**EXERCISE**
Copy each of the rows below exactly as it appears, without altering anything.

**INPUT DATA**
.....

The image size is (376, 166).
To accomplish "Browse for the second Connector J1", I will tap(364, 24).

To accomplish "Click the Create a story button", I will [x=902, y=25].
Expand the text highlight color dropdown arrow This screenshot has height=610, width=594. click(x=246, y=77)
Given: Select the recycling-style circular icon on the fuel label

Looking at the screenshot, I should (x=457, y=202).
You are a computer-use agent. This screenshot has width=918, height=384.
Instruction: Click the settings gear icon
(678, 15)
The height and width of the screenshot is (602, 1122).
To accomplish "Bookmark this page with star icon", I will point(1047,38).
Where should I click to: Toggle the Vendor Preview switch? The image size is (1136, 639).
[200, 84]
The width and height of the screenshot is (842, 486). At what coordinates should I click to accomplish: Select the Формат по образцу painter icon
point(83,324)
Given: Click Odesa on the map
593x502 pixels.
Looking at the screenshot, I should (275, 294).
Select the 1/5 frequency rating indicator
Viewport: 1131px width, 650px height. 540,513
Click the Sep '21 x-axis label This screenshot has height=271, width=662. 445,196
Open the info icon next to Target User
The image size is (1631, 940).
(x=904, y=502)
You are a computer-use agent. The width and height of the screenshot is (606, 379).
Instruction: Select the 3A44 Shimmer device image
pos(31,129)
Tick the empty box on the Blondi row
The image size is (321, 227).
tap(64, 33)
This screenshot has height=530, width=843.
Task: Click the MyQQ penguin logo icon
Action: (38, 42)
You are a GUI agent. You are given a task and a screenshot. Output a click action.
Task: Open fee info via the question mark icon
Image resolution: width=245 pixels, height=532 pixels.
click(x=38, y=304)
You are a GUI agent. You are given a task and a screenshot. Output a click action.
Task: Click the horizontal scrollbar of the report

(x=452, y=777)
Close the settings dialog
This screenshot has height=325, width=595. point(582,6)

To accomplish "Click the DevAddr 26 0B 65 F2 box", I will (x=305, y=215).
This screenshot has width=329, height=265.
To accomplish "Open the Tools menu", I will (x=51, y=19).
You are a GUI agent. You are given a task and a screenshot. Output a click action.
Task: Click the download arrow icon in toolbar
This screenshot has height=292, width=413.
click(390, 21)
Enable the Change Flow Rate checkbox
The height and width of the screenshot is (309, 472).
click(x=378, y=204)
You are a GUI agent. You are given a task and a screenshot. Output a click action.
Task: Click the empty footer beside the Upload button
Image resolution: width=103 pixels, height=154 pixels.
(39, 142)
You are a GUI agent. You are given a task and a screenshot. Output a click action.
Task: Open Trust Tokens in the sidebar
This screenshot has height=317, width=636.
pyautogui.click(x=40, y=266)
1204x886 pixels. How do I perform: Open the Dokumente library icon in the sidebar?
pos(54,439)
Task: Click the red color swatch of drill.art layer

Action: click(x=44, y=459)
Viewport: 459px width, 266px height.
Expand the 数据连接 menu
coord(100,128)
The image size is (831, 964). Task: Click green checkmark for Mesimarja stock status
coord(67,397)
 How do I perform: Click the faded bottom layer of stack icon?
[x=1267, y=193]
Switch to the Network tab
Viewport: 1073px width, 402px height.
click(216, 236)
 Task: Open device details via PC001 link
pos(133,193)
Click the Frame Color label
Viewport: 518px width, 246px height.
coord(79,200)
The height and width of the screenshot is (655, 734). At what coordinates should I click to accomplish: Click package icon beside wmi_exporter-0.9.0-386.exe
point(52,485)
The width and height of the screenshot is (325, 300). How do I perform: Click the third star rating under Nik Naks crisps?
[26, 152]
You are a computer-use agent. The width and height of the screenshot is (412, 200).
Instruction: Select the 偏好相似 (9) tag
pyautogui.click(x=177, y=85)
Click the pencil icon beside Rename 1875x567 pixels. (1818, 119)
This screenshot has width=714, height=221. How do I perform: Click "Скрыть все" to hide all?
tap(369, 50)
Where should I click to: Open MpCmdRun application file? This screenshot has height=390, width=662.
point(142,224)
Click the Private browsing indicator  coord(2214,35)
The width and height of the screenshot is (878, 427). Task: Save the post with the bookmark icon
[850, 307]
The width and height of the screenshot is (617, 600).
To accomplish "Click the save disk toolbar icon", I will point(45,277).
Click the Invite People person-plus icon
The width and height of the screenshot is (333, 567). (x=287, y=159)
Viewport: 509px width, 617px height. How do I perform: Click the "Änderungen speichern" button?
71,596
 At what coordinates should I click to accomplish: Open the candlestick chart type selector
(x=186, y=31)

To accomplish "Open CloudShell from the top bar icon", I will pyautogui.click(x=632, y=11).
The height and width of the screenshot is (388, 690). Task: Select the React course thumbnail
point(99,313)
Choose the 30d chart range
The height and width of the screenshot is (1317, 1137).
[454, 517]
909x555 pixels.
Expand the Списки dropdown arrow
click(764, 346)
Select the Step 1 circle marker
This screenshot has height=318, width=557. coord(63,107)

.....

**WRITTEN SOLUTION**
The image size is (376, 166).
To accomplish "Browse for the second Connector J1", I will tap(364, 24).

To accomplish "Click the Create a story button", I will [x=902, y=25].
Expand the text highlight color dropdown arrow This screenshot has height=610, width=594. click(x=246, y=77)
Given: Select the recycling-style circular icon on the fuel label

Looking at the screenshot, I should (x=457, y=202).
You are a computer-use agent. This screenshot has width=918, height=384.
Instruction: Click the settings gear icon
(678, 15)
The height and width of the screenshot is (602, 1122).
To accomplish "Bookmark this page with star icon", I will point(1047,38).
Where should I click to: Toggle the Vendor Preview switch? The image size is (1136, 639).
[200, 84]
The width and height of the screenshot is (842, 486). At what coordinates should I click to accomplish: Select the Формат по образцу painter icon
point(83,324)
Given: Click Odesa on the map
593x502 pixels.
Looking at the screenshot, I should (275, 294).
Select the 1/5 frequency rating indicator
Viewport: 1131px width, 650px height. 540,513
Click the Sep '21 x-axis label This screenshot has height=271, width=662. 445,196
Open the info icon next to Target User
The image size is (1631, 940).
(x=904, y=502)
You are a computer-use agent. The width and height of the screenshot is (606, 379).
Instruction: Select the 3A44 Shimmer device image
pos(31,129)
Tick the empty box on the Blondi row
The image size is (321, 227).
tap(64, 33)
This screenshot has height=530, width=843.
Task: Click the MyQQ penguin logo icon
Action: (38, 42)
You are a GUI agent. You are given a task and a screenshot. Output a click action.
Task: Open fee info via the question mark icon
Image resolution: width=245 pixels, height=532 pixels.
click(x=38, y=304)
You are a GUI agent. You are given a task and a screenshot. Output a click action.
Task: Click the horizontal scrollbar of the report

(x=452, y=777)
Close the settings dialog
This screenshot has height=325, width=595. point(582,6)

To accomplish "Click the DevAddr 26 0B 65 F2 box", I will (x=305, y=215).
This screenshot has width=329, height=265.
To accomplish "Open the Tools menu", I will (x=51, y=19).
You are a GUI agent. You are given a task and a screenshot. Output a click action.
Task: Click the download arrow icon in toolbar
This screenshot has height=292, width=413.
click(390, 21)
Enable the Change Flow Rate checkbox
The height and width of the screenshot is (309, 472).
click(x=378, y=204)
You are a GUI agent. You are given a task and a screenshot. Output a click action.
Task: Click the empty footer beside the Upload button
Image resolution: width=103 pixels, height=154 pixels.
(39, 142)
You are a GUI agent. You are given a task and a screenshot. Output a click action.
Task: Open Trust Tokens in the sidebar
This screenshot has height=317, width=636.
pyautogui.click(x=40, y=266)
1204x886 pixels. How do I perform: Open the Dokumente library icon in the sidebar?
pos(54,439)
Task: Click the red color swatch of drill.art layer

Action: click(x=44, y=459)
Viewport: 459px width, 266px height.
Expand the 数据连接 menu
coord(100,128)
The image size is (831, 964). Task: Click green checkmark for Mesimarja stock status
coord(67,397)
 How do I perform: Click the faded bottom layer of stack icon?
[x=1267, y=193]
Switch to the Network tab
Viewport: 1073px width, 402px height.
click(216, 236)
 Task: Open device details via PC001 link
pos(133,193)
Click the Frame Color label
Viewport: 518px width, 246px height.
coord(79,200)
The height and width of the screenshot is (655, 734). At what coordinates should I click to accomplish: Click package icon beside wmi_exporter-0.9.0-386.exe
point(52,485)
The width and height of the screenshot is (325, 300). How do I perform: Click the third star rating under Nik Naks crisps?
[26, 152]
You are a computer-use agent. The width and height of the screenshot is (412, 200).
Instruction: Select the 偏好相似 (9) tag
pyautogui.click(x=177, y=85)
Click the pencil icon beside Rename 1875x567 pixels. (1818, 119)
This screenshot has width=714, height=221. How do I perform: Click "Скрыть все" to hide all?
tap(369, 50)
Where should I click to: Open MpCmdRun application file? This screenshot has height=390, width=662.
point(142,224)
Click the Private browsing indicator  coord(2214,35)
The width and height of the screenshot is (878, 427). Task: Save the post with the bookmark icon
[850, 307]
The width and height of the screenshot is (617, 600).
To accomplish "Click the save disk toolbar icon", I will point(45,277).
Click the Invite People person-plus icon
The width and height of the screenshot is (333, 567). (x=287, y=159)
Viewport: 509px width, 617px height. How do I perform: Click the "Änderungen speichern" button?
71,596
 At what coordinates should I click to accomplish: Open the candlestick chart type selector
(x=186, y=31)

To accomplish "Open CloudShell from the top bar icon", I will pyautogui.click(x=632, y=11).
The height and width of the screenshot is (388, 690). Task: Select the React course thumbnail
point(99,313)
Choose the 30d chart range
The height and width of the screenshot is (1317, 1137).
[454, 517]
909x555 pixels.
Expand the Списки dropdown arrow
click(764, 346)
Select the Step 1 circle marker
This screenshot has height=318, width=557. coord(63,107)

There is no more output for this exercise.